SELECTED TEXT -
Chances are you’re worried about how climate change is going to impact the quality and yield of your future pinot noir harvests. New research from the University of Maryland indicates that within 60 years, the Willamette Valley’s average temperature will rise almost 7 degrees, and it will receive only half as much rainfall as it currently does.

That’s going to make handling those mercurial pinot noir grapes rather difficult, to say the least.

But, you’re not alone. Research indicates that climate change is poised to wreak havoc on vineyards around the globe, and winemakers are now finding out how to make adjustments to ensure the future viability of their operations. But due to the unpredictably of climate change, local regulations, and the challenges of maintaining decades- and centuries-old vines, adapting to our new wine future may be easier said than done.

That University of Maryland study pinpoints how local climates will change in 60 years by providing modern-day equivalents. For instance, Boulder can expect a climate similar to Amarillo; 9 degrees warmer and 46 percent wetter. Lafayette will feel like today’s Oklahoma panhandle, nearly 10 degrees warmer and 50 percent wetter.

DATASET EXTRACT -
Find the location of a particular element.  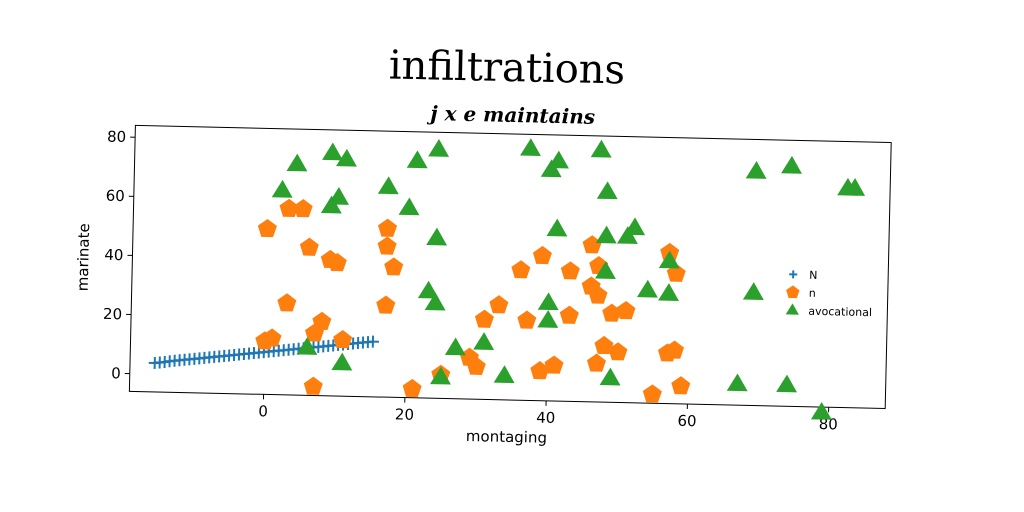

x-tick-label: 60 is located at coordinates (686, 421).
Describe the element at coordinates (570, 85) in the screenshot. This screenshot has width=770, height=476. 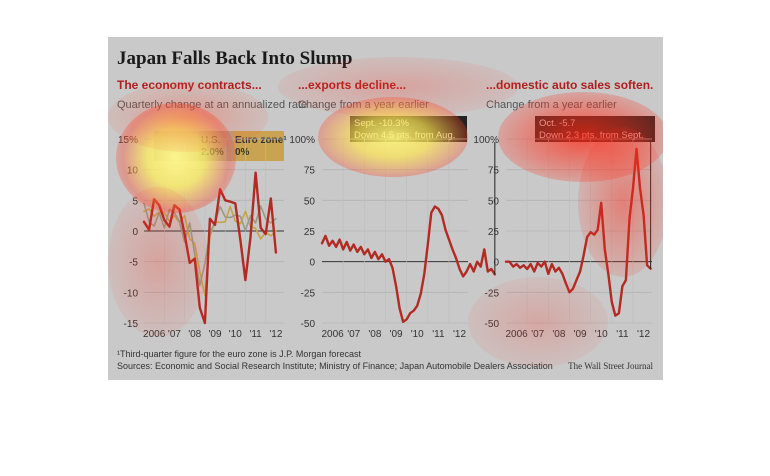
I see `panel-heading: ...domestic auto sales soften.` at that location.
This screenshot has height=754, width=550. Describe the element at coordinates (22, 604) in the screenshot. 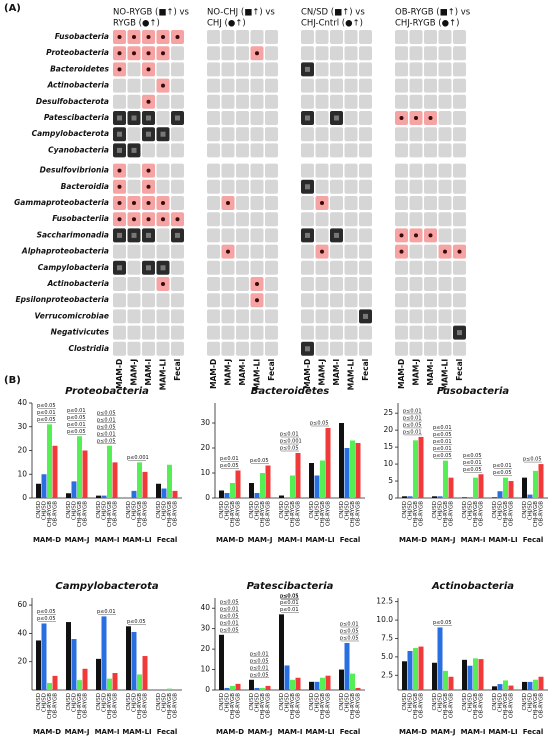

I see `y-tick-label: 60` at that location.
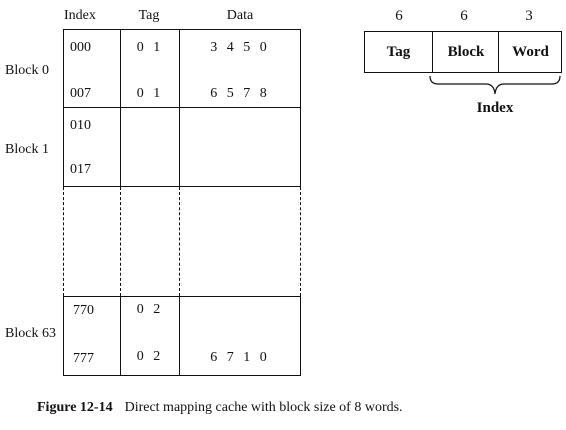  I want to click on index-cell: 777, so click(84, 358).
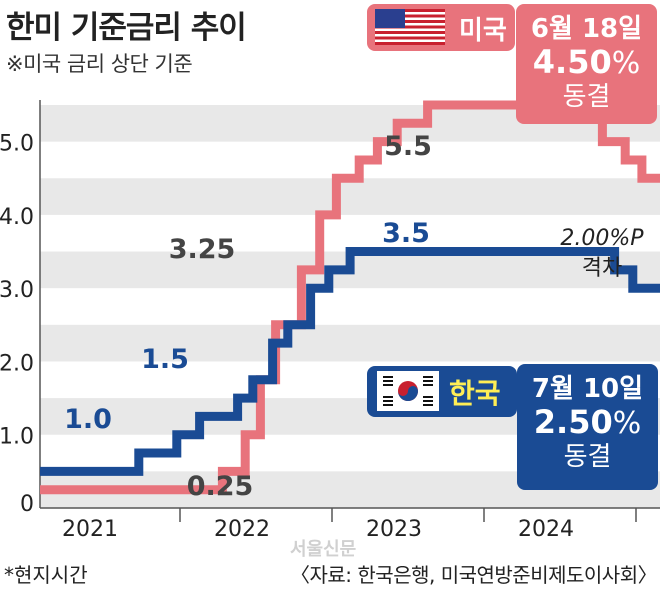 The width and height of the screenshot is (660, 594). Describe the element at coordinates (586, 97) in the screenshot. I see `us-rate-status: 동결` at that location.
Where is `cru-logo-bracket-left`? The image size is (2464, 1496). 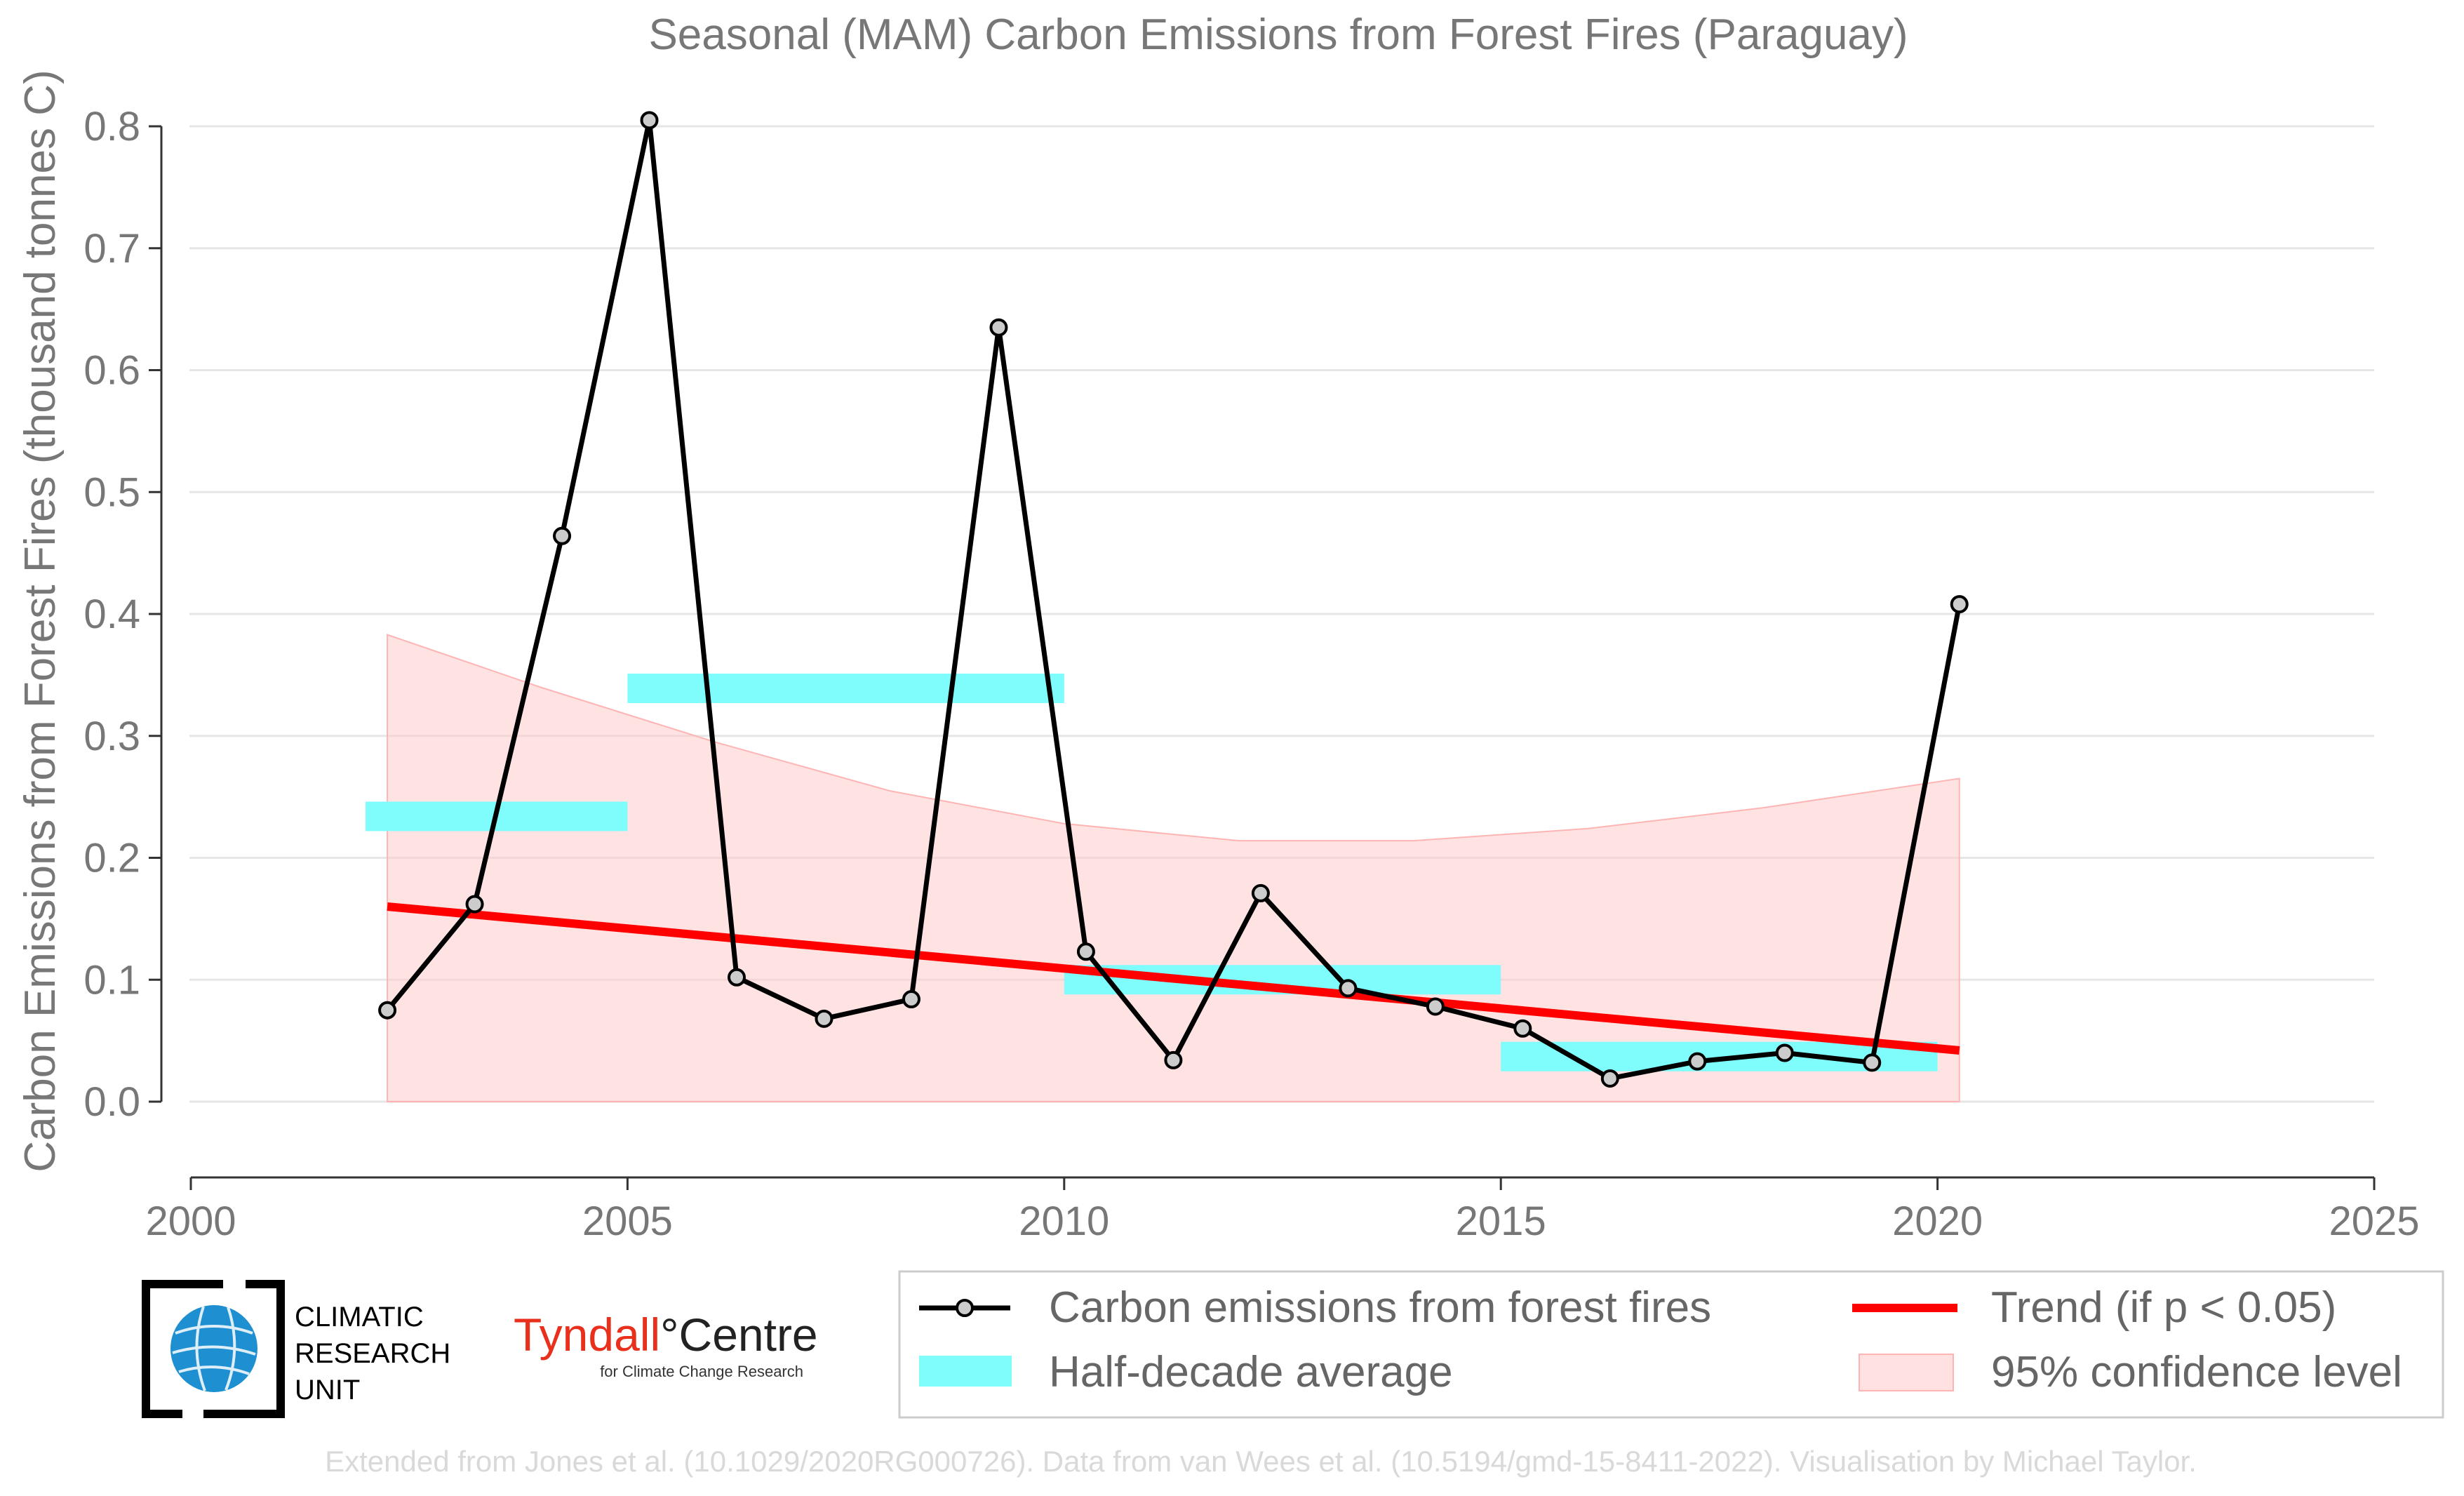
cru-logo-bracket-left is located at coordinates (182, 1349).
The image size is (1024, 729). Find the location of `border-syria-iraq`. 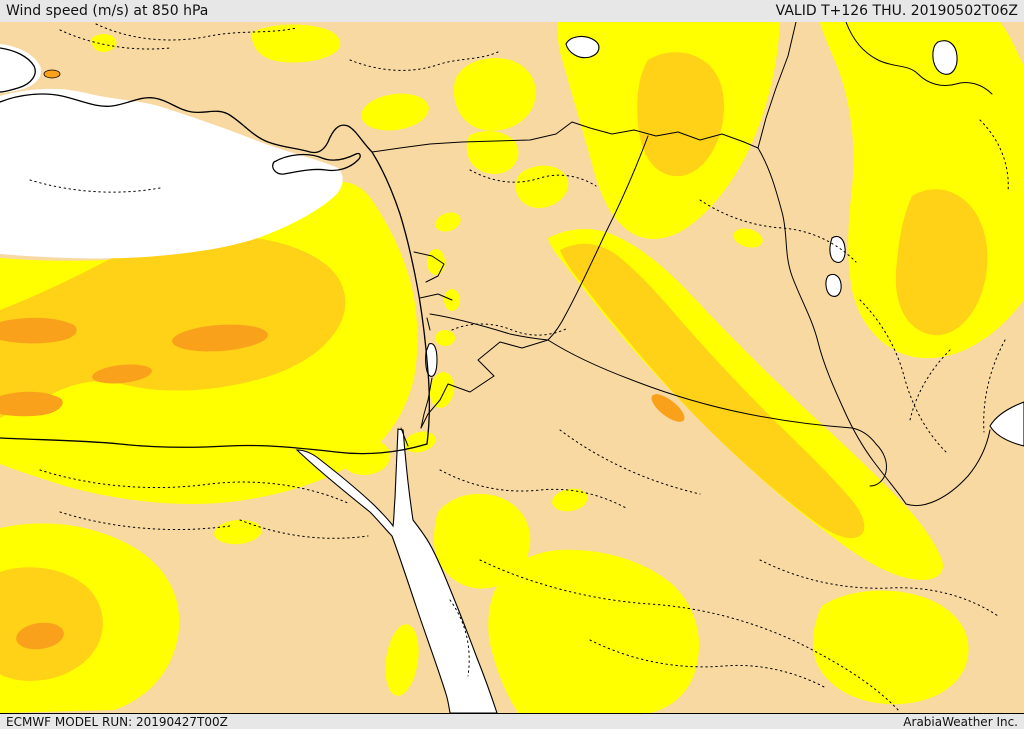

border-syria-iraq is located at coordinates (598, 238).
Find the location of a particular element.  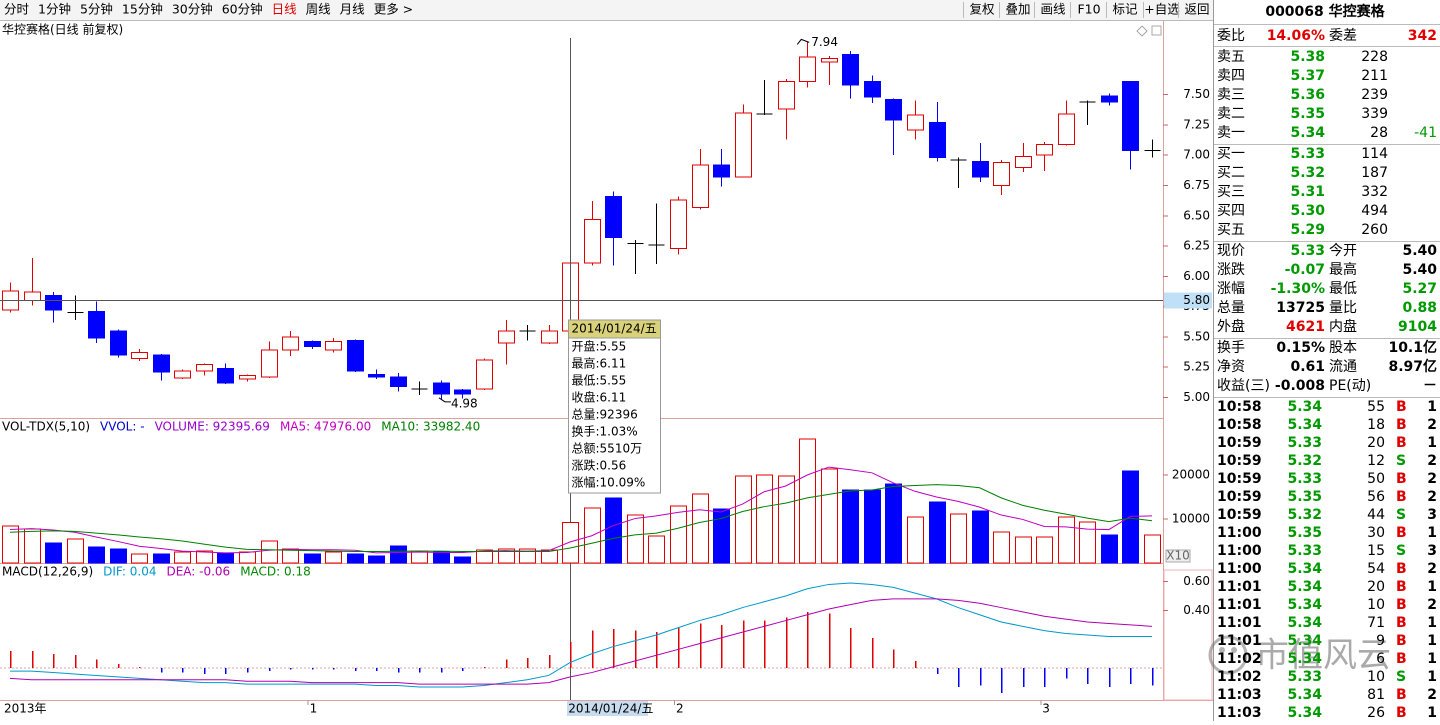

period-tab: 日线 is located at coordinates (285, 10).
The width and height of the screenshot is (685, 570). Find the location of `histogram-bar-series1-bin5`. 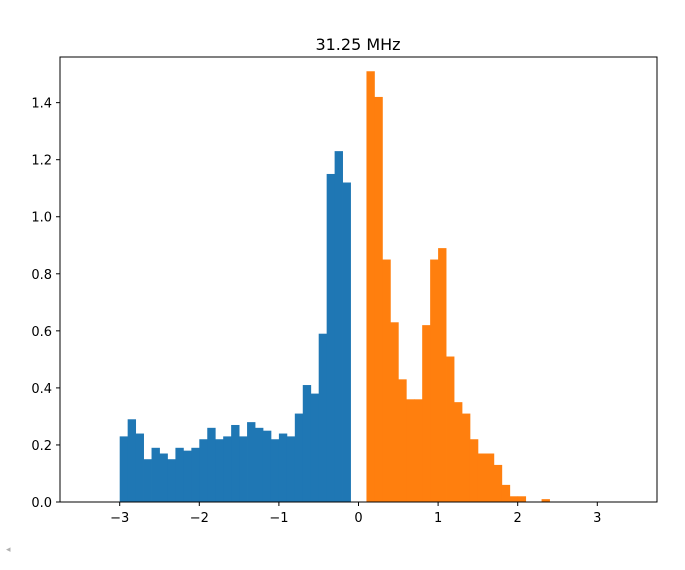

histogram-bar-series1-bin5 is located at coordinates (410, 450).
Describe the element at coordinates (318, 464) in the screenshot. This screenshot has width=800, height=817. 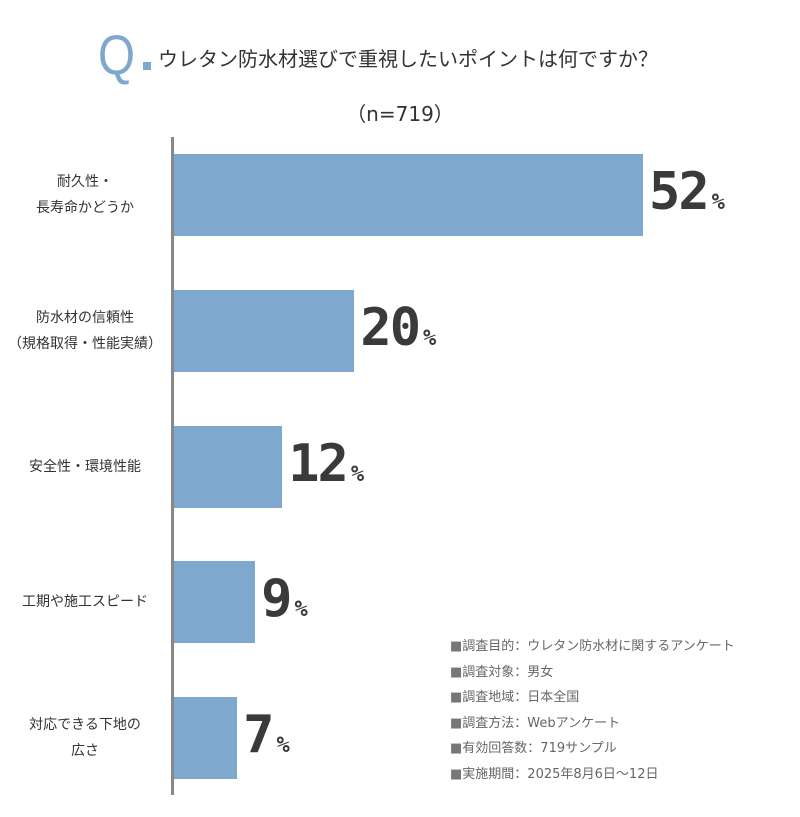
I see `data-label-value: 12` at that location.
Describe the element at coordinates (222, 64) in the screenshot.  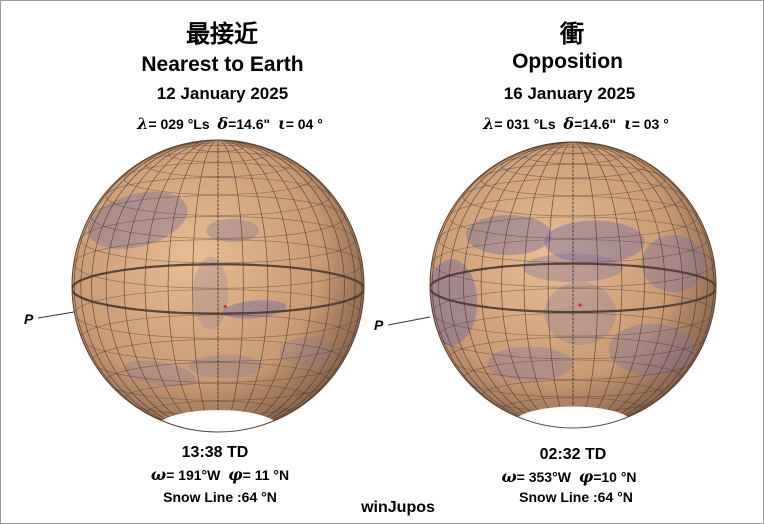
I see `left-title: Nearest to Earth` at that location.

EXERCISE REQUIREMENTS -
Rewrite the climate and wine passage starting at "But, you’re not" and ending at "50 percent wetter.", changing "winemakers" to "vintners".

ANSWER BELOW -
But, you’re not alone. Research indicates that climate change is poised to wreak havoc on vineyards around the globe, and vintners are now finding out how to make adjustments to ensure the future viability of their operations. But due to the unpredictably of climate change, local regulations, and the challenges of maintaining decades- and centuries-old vines, adapting to our new wine future may be easier said than done.

That University of Maryland study pinpoints how local climates will change in 60 years by providing modern-day equivalents. For instance, Boulder can expect a climate similar to Amarillo; 9 degrees warmer and 46 percent wetter. Lafayette will feel like today’s Oklahoma panhandle, nearly 10 degrees warmer and 50 percent wetter.